= Supplied data =
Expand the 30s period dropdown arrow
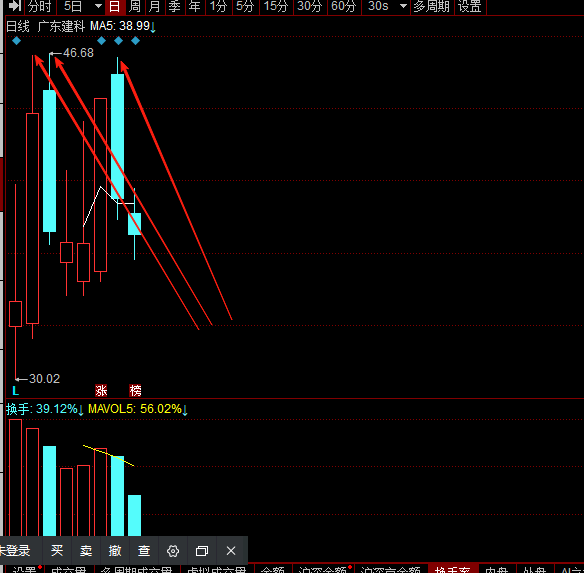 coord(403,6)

==

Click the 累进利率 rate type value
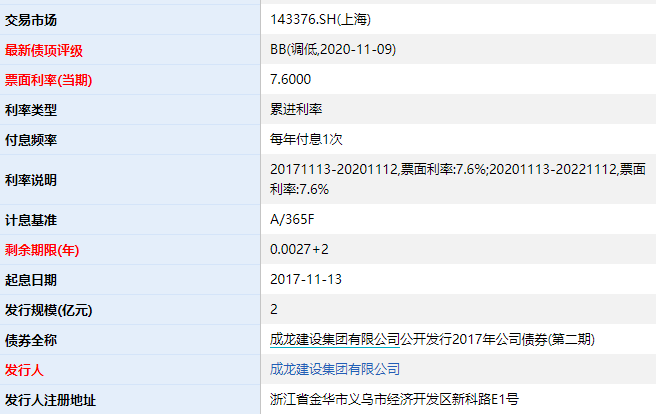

* * *

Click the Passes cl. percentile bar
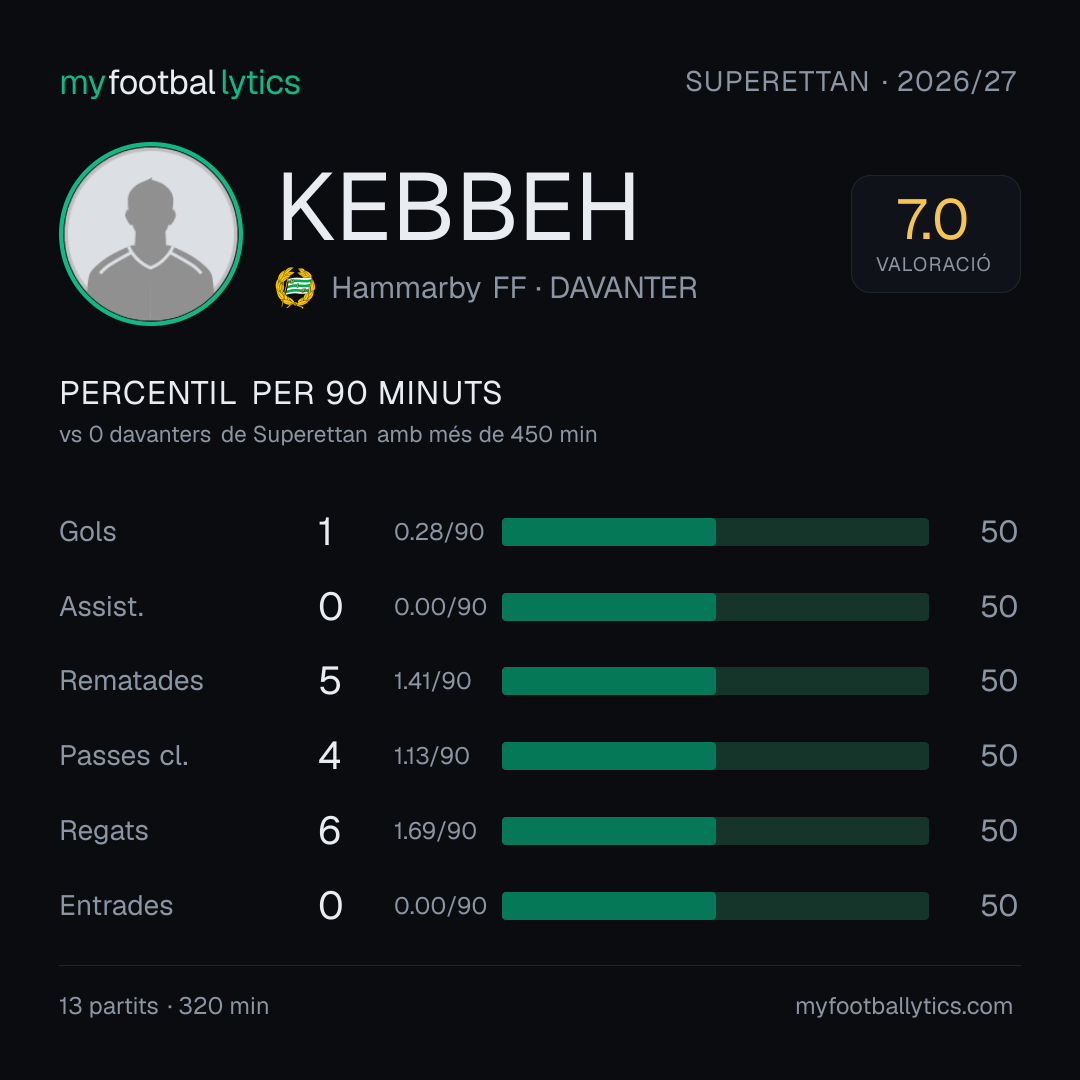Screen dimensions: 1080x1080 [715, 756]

= What you should do =
Pull out every line of the records above that contains the word "Click", and list those lines.

= Response to the exercise =
Click the 累进利率 rate type value
Click the Passes cl. percentile bar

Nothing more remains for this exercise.